Hiring your first employee? Create an amazing job advert

Congratulations! It’s time to throw some confetti and celebrate because you’ve just hit a major milestone in your business journey. You are doing so incredibly well that it’s time to take on an employee to help you.

It’s completely understandable that hiring your first ever employee can be a bit overwhelming, but just by following a few simple steps you will find the right person. So, get ready to roll up your sleeves, and dive head-first into the hiring process.

Who do you need?

If your requirement is for an expert in your field, the process of creating a job description and conducting interviews will be easier for you. After all, you’re already well-versed in your industry and have a clear understanding of the qualities and expertise you’re seeking in a candidate. However, when you’re searching to recruit an administrative professional (or any role that has a different skill set you yours), this is much more challenging, and you may feel overwhelmed at the prospect. Don’t worry though, by creating a targeted job advert, you’ll attract the right candidates.

Name the role

Your aim here is to attract the right person with the right skills. Don’t be tempted to go for an obscure job title to stand out in a crowd, as this will have the opposite effect. Using a bad job title will not do you any favours. If you are advertising online then it’s wise to select a job title that gets good searches. It’s worth scanning a few job websites like Indeed and CV Library if you are unsure how to describe a role, you’ll soon get a good feel for the right title to use.

Steer clear of applying a gender to the job title. In fact stay away from any discriminatory language at all. For example a ‘handyman’ could become a ‘general maintenance assistant’ and a ‘foreman’ could be a ‘supervisor’.

List of duties

This doesn’t necessarily appear in every job advert you see and so could be an addition to the main job description, but it’s a good plan to do this first before you write anything, as it will give you a feel for what shape the job will take. You’ll see clearly whether this is a full time or part time job, and exactly how skilled you need your new person to be. Potential candidates will scan through these when viewing job adverts to quickly get a ‘feel’ for a role so it’s worth including a list to give them a clear picture of what’s required from them and whether their own skills and experience are a match.

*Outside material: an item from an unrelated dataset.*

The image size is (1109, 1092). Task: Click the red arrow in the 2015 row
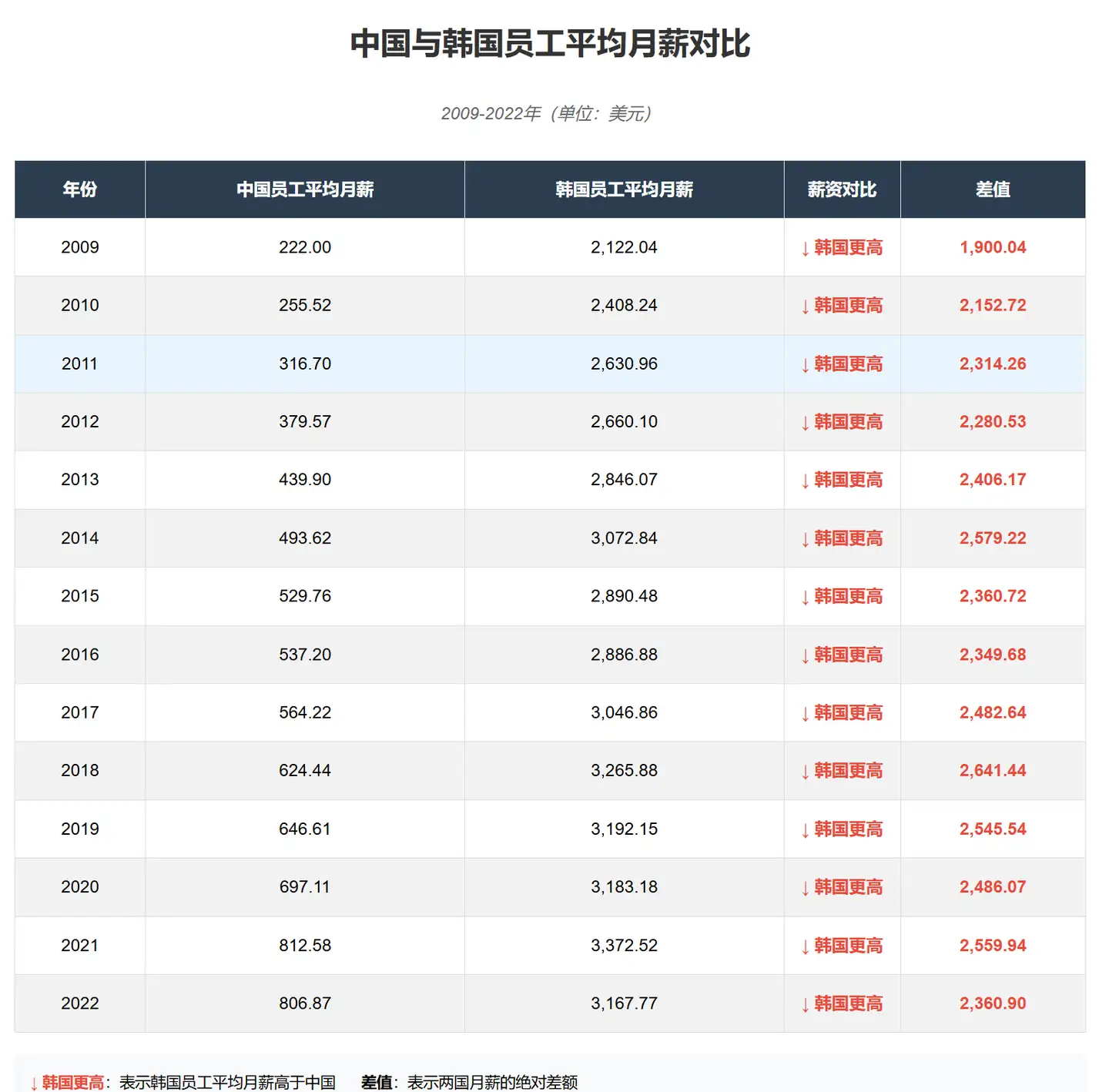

Decide what you are willing to pay someone dependent on the skills you require them to have. There are minimum wage guidelines produced by the government, but if you want to appeal to someone good you’ll need to offer an attractive salary that’s at an approximate level with similar jobs. If you are active on Linked-in this is a good resource to gauge what is reasonable, and another scan of the job websites will also help you to see what other employers deem reasonable. This is a good resource as you can make local searches that are relevant to your area. Geography is definitely a factor.

Remember that your employee will reasonably expect to get a pay rise each year. Most employers will award between 3-5% so think ahead and factor this into your accounts going forward.

Describe the role

A brief description is all that’s needed here, just to give an overview of the role. Candidates won’t read huge paragraphs full of detail, and you don’t need it. You can go into a deeper description at the interview stage. All you are looking to achieve here is to help candidates understand whether this job is the right fit for them.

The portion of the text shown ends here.